# Amount of water vaporized when cooled down naturally

Suppose we have $$m_i$$ kg of liquid water at $$100 °C$$. This water cools down to $$20 °C$$. We want to estimate roughly the amount of water that would have to evaporate, in adiabatic conditions with the surrounding, so as to reach $$20 °C$$.

From first principle we have:

$$\int_{ini}^{final} d(mh)=-\int_0^t \dot{m_{out}}h_{out}dt$$

Assuming $$X$$ is the amount of water that evaporated we can approximate roughly that:

$$m_fh_f-m_ih_i=-Xh_{out}$$

Where $$h_{out}$$ would be the average enthalpy of water between initial state and final state. More, $$m_f = m_i - X$$, thus $$(m_i - X)h_f - m_ih_i =-Xh_{out}$$

So, $$X=m_i \left(\frac{h_f-h_i}{h_f-h_{out}}\right)$$

Now, I don't know what I am doing wrong, but as $$h_{out}$$ is an average value, then $$X$$ must be greater than $$m_i$$ which is not possible. Anyone can tell me what I am doing wrong?

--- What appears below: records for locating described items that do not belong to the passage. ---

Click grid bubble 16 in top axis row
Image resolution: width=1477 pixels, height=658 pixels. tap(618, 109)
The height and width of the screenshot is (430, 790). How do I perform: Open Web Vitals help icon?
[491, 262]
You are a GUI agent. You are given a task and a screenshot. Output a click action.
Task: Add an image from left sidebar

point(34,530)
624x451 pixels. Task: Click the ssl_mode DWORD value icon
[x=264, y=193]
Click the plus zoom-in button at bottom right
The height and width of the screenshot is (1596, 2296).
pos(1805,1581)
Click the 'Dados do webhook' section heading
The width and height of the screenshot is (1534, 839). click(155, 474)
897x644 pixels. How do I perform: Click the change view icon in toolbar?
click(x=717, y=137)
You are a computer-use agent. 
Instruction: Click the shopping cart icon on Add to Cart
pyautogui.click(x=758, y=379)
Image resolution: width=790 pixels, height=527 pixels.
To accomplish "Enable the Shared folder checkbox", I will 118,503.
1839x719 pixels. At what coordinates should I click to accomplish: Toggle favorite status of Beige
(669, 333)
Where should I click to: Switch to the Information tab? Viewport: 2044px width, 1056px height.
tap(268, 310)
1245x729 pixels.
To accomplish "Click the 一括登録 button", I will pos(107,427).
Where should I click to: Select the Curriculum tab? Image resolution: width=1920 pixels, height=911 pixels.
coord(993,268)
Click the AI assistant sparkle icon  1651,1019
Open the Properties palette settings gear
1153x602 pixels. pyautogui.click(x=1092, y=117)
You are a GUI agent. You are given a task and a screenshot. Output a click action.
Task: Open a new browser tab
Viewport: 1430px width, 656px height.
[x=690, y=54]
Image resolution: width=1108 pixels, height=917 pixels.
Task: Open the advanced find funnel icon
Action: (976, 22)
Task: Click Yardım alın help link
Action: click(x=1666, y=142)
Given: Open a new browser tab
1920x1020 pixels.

• Could you please define your variables and describe how you're obtaining your equations. (For example, are you performing an energy balance?) You have sensible heat transfer going from 100°C to 20°C, but I'm not seeing where you incorporate the heat capacity/specific heat, which is the coefficient that links energy to a temperature change. Jun 28 at 23:03
• @Chemomechanics $d(mU)/dt = In - Out + Q + W$, nothing goes in, no heat transfer then $Q = 0$, no work done so $W = 0$ and because we have a liquid we can approximate $U$ as $H$. $X$ and $m$ are in $kg$. i stands for initial and f for final. Jun 28 at 23:17
• There are 3 forms of heat transfer, and those 3 forms all occur at the same time. Can you define the problem to the point where responders know what to do with each form of heat transfer? Jun 29 at 2:09

The simplest version of this problem is to assume that you have a rigid insulated container, initially with 1 kg liquid water at 100 C in the lower portion of the container and vacuum in the head space. The volume of the container is such that, in the final equilibrium state, the liquid water at 20 C plus the water vapor at 20 C exactly fills the container. Application of the 1st law of thermodynamics to this system gives: $$\Delta U=(1-X)u_L(20)+Xu_V(20)-u_L(100)=0$$where X is the final mass of vapor in the container (kg), and $$u_L(T)$$ and $$u_V(T)$$ are the internal energies of liquid water and water vapor, respectively, at temperature T (C). From the steam tables, $$u_L(100)=418.9\ kJ/kg$$, $$u_L(20)=83.94\ kJ/kg$$, and $$u_V(20)=2403\ kJ/kg$$. Solving for X yields X = 0.144 kg. So 14.4 % of the water evaporates.
You mention evaporation, but your equations don't represent this; that is, they don't contain the latent heat of vaporization. (In the case of evaporation, the outgoing specific enthalpy $$h_\text{out}$$ wouldn't be the average for the liquid water; the enthalpy of a gas is much higher than that of the corresponding liquid.)
Instead, your equations describe what happens if you simply move some amount of liquid water out of the system. This doesn't affect the system temperature, so the specific enthalpy $$h$$ of the water remains unchanged; $$h_\text{f}=h_\text{i}=h_\text{out}$$.
The final equation $$X=m_\text{i} \left(\frac{h_\text{f}-h_\text{i}}{h_\text{f}-h_\text{out}}\right)$$ thus contains the indeterminate $$\frac{h_\text{f}-h_\text{i}}{h_\text{f}-h_\text{out}}=\frac{0}{0}$$, and $$X$$ can take any value (while being constrained in practice to $$0\le X\le m_\text{i}$$).